Moving Forward (Which Is Really Just Staying Present)

So where does this leave me? Without a five-year plan, how do I make decisions? How do I know if I'm on track?

I ask different questions now:

  • Does this choice align with what matters to me right now?
  • Am I responding to actual conditions or to what I imagined conditions would be?
  • What's being revealed as this situation erodes my expectations?
  • Can I be present with what is, rather than anxious about what should be?

These aren't easier questions than "Am I on track for my five-year goals?" In some ways, they're harder. They require more honesty, more flexibility, more willingness to admit when I'm wrong or when circumstances have changed.

But they're questions the mountains can help me answer. Because when I'm unsure, when I'm anxious, when I'm trying to force outcomes through sheer willpower, I can walk up to the Krippenstein or around the Gosausee and remember: erosion matters more than my plans.

Not because my plans don't matter at all. But because erosion is always happening, always revealing, always shaping. Fighting it is exhausting. Working with it—understanding it, respecting it, even appreciating it—that's where I've found something more durable than any timeline I could construct.

**Dataset**.
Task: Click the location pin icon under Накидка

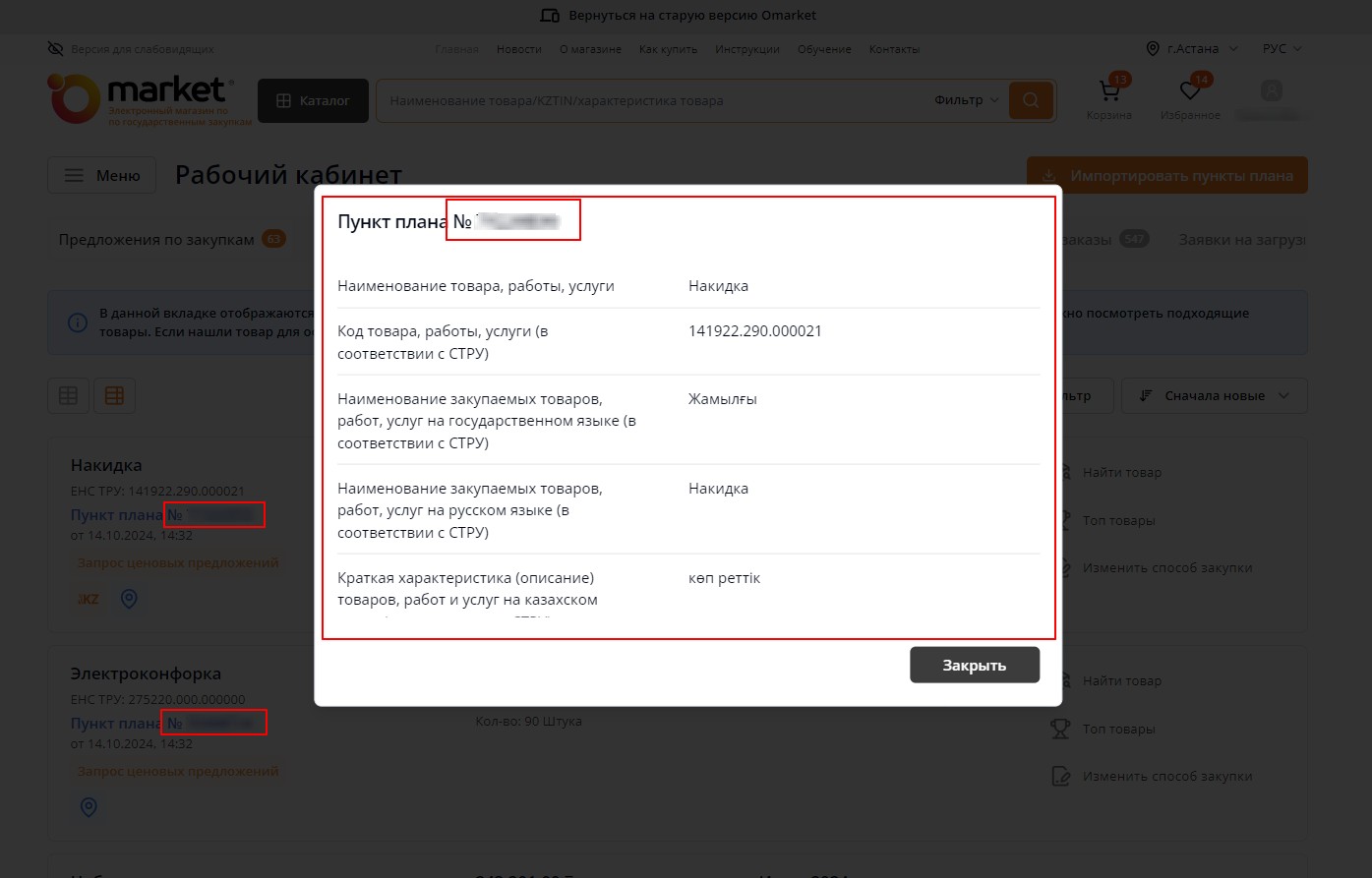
---
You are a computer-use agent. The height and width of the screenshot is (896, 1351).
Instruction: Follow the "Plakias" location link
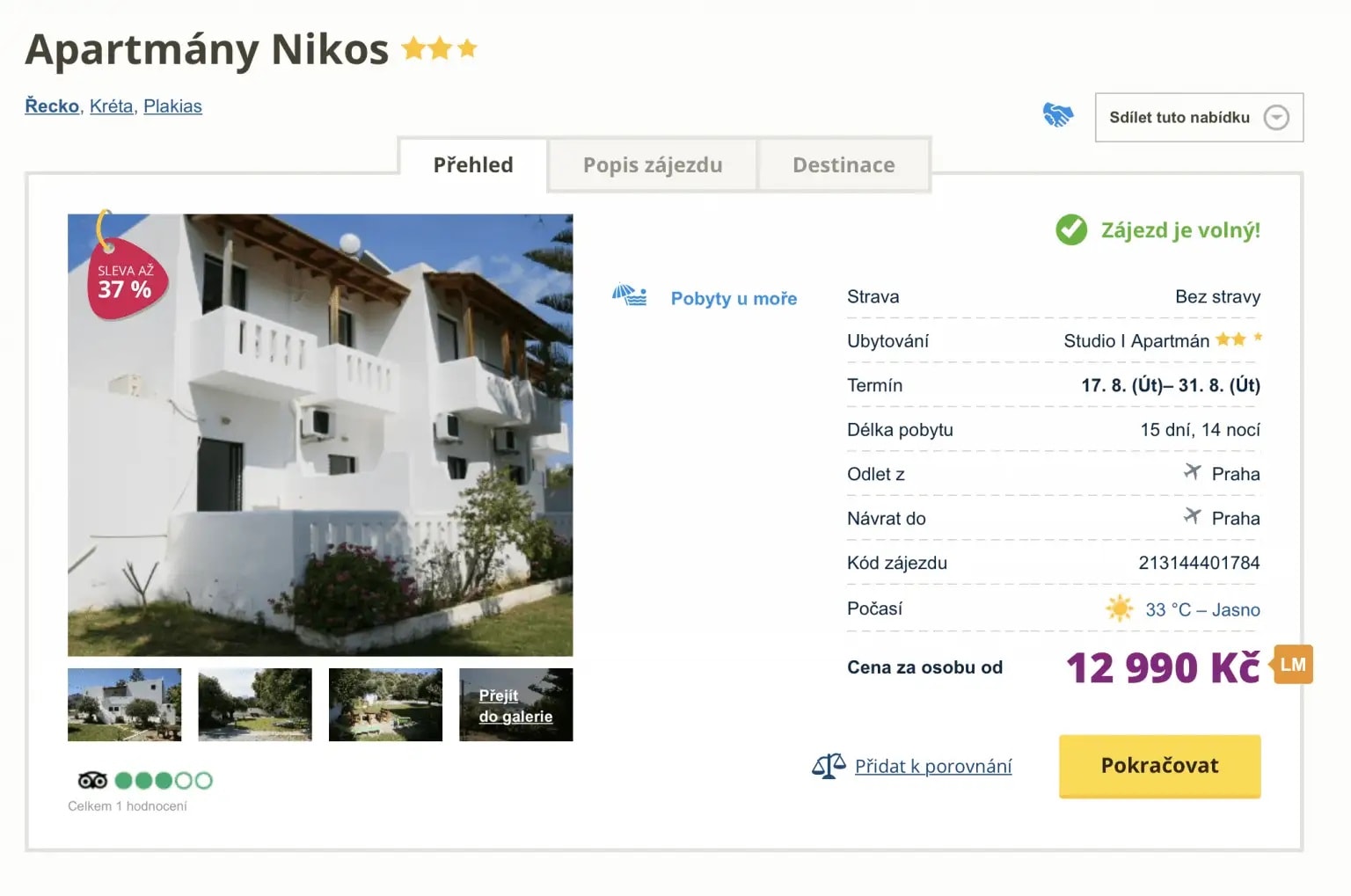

**Short exercise**. Pick up the reflective piece about giving up a five-year plan for the lessons of mountain erosion, and continue it from its final sentence.

**Written answer**.
The Dachstein will outlast every plan I make. Every goal I achieve or fail to achieve. Every version of myself that emerges and then erodes away. And somehow, that fact doesn't diminish my life. It clarifies it.

What matters isn't whether I stick to my five-year plan. What matters is whether I'm present for the erosion, attentive to what it's revealing, responsive to what it's creating. The mountains have been here for 200 million years not because they planned to be, but because they showed up, day after day, and let the forces of the world shape them into something that could last.

Maybe that's enough of a plan: show up, pay attention, respond honestly, and trust that what remains after the erosion will be what was meant to stay.

The rest is just weather and time, doing what they've always done.